(PROVIDED RECORDS Opens)
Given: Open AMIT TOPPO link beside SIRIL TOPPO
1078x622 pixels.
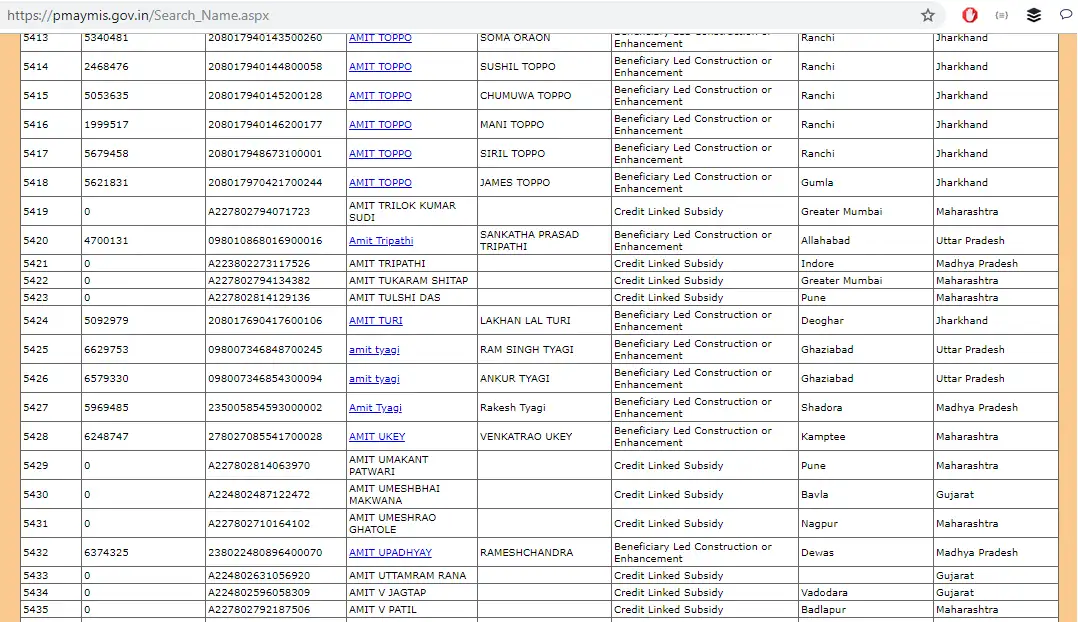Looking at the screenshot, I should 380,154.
(PROVIDED RECORDS Closes)
(PROVIDED RECORDS Opens)
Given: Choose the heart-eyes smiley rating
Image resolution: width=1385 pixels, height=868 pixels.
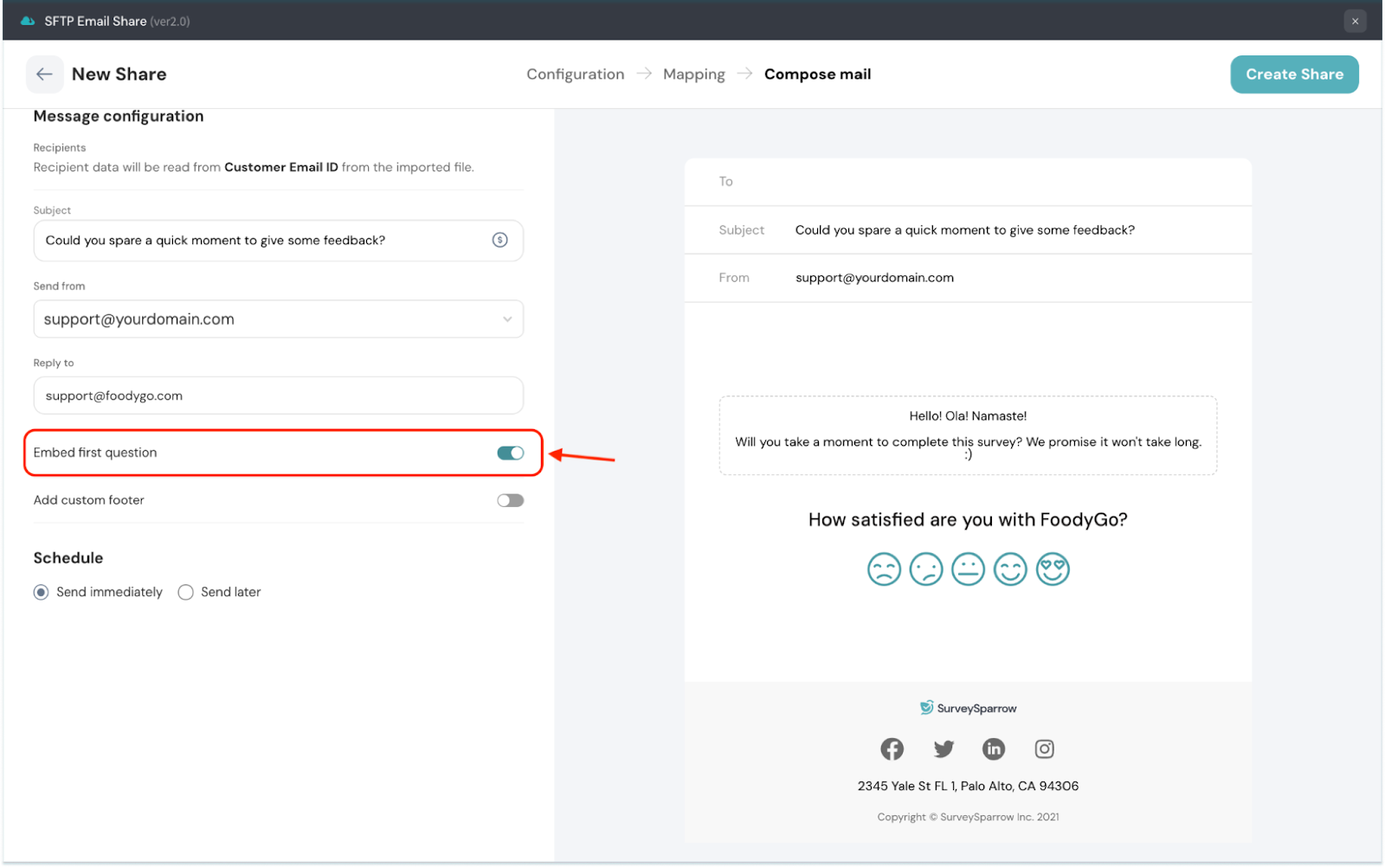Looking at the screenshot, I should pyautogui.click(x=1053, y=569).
(PROVIDED RECORDS Closes)
WHAT IS REQUIRED: Would you give the number of lines in this listing that include "Given"? Only the number, please.

RESPONSE FOR THIS EXERCISE: 2